> _The problem_
Only these lines are needed: the first line of the entries below through the line with "[Băng keo cuộn", each returned exactly.

====== Material provided ======

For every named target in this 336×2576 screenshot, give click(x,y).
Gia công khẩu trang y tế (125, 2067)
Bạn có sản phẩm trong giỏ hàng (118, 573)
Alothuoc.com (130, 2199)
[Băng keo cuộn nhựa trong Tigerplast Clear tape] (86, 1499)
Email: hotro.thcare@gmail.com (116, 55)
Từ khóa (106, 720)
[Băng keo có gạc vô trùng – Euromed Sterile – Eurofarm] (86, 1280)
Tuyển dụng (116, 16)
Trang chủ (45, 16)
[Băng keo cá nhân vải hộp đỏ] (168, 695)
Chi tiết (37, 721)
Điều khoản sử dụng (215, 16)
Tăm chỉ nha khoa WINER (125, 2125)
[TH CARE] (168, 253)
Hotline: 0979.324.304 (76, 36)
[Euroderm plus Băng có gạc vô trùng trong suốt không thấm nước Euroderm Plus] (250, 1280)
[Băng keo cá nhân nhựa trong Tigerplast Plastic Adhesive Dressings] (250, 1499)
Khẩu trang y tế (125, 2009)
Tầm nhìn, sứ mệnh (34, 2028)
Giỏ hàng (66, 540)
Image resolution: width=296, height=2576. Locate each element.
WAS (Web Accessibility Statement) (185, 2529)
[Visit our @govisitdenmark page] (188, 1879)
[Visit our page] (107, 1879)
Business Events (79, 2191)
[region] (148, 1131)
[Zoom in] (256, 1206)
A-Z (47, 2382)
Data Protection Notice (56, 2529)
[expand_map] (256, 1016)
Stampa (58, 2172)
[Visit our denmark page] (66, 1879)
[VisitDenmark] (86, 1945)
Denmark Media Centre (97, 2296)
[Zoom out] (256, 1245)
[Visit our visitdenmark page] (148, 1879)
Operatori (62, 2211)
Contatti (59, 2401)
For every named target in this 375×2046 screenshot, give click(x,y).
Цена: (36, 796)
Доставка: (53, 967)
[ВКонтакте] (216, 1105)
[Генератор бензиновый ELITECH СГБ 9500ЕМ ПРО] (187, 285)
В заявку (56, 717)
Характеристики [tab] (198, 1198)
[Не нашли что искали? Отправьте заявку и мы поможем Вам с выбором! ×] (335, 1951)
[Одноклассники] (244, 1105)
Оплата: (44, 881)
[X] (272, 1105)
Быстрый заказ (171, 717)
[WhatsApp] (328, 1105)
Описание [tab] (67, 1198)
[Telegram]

======

> _Answer_
For every named target in this 336×2576 screenshot, give click(x,y).
Gia công khẩu trang y tế (125, 2067)
Bạn có sản phẩm trong giỏ hàng (118, 573)
Alothuoc.com (130, 2199)
[Băng keo cuộn nhựa trong Tigerplast Clear tape] (86, 1499)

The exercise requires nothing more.